Custom recipes (archive, read-only) - Page 31

ax42 · 04-18-2009, 10:05 AM

Hi,

I'm trying to build a recipe for the following page which lists the current films showing in the Zurich cinemas:

http://www.kulturinfo.ch/kino/db_front/showact.php

Each link goes to a description of the film. I would like to end up with an ebook where the films are the "Chapters".

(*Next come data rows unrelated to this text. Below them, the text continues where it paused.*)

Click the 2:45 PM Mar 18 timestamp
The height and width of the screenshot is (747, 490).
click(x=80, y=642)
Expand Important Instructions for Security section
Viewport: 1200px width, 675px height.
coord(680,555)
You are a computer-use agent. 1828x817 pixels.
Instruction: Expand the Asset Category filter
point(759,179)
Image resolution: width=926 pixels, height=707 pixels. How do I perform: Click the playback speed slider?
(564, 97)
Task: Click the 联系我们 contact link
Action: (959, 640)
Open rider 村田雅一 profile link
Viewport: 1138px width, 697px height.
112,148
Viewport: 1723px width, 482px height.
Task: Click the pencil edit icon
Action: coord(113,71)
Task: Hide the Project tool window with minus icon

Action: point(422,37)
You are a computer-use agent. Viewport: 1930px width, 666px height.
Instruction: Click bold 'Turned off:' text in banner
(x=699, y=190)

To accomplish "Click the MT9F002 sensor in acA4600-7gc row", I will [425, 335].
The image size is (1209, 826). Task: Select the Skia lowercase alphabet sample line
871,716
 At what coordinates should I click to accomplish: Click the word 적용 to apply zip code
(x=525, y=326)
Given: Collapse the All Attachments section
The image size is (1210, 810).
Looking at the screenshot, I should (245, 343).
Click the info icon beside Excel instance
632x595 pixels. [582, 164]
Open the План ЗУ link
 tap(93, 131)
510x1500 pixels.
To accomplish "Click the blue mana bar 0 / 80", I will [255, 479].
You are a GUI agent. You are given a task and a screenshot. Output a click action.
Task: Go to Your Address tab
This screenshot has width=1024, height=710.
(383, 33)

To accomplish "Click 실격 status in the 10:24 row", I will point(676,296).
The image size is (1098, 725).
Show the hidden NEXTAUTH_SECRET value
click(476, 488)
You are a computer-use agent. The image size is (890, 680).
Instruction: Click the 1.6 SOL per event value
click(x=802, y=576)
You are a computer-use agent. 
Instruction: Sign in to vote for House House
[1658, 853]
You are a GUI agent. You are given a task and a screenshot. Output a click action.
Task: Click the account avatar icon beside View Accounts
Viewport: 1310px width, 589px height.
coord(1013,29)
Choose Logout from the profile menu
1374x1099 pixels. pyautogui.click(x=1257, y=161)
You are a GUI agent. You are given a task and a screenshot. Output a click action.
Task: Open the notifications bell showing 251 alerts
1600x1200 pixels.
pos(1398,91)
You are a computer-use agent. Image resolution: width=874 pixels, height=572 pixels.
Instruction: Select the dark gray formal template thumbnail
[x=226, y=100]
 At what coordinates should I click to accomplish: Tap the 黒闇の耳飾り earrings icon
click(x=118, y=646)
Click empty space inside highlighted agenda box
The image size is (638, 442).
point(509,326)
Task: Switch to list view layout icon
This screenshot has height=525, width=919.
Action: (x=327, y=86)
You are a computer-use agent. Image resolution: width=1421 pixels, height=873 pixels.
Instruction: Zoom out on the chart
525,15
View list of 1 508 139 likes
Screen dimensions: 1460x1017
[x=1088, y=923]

So far I have the following code:

Code:

#!/usr/bin/env  python
# vim:et:sts:sw=4:sts=4
# Last modified: 2009 Apr 18
"""
zhkimo
"""
import string, re
from calibre import strftime
from calibre.web.feeds.recipes import BasicNewsRecipe
from calibre.ebooks.BeautifulSoup import BeautifulSoup

class zhkino(BasicNewsRecipe):

    title = "Zurich Cinema"
    __author__ = "Alexis Iglauer"
    description = "Weekly Cinema listing for Zurich"
    index = 'http://www.kulturinfo.ch/kino/db_front/showact.php'
    #remove_tags_before = dict(name='div', id='storytop')
    #remove_tags        = [dict(name='div', id=['seealso', 'storybottom', 'footer', 'ad_banner_top', 'sidebar'])]
    no_stylesheets     = True
    #feeds          = [ ('News Front Page', 'http://newsrss.bbc.co.uk/rss/newsonline_world_edition/front_page/rss.xml')] 


    def parse_index(self):
        return [('axtst',{'title':'T', 'date':'D', 'url',"U", 'description':"D"})]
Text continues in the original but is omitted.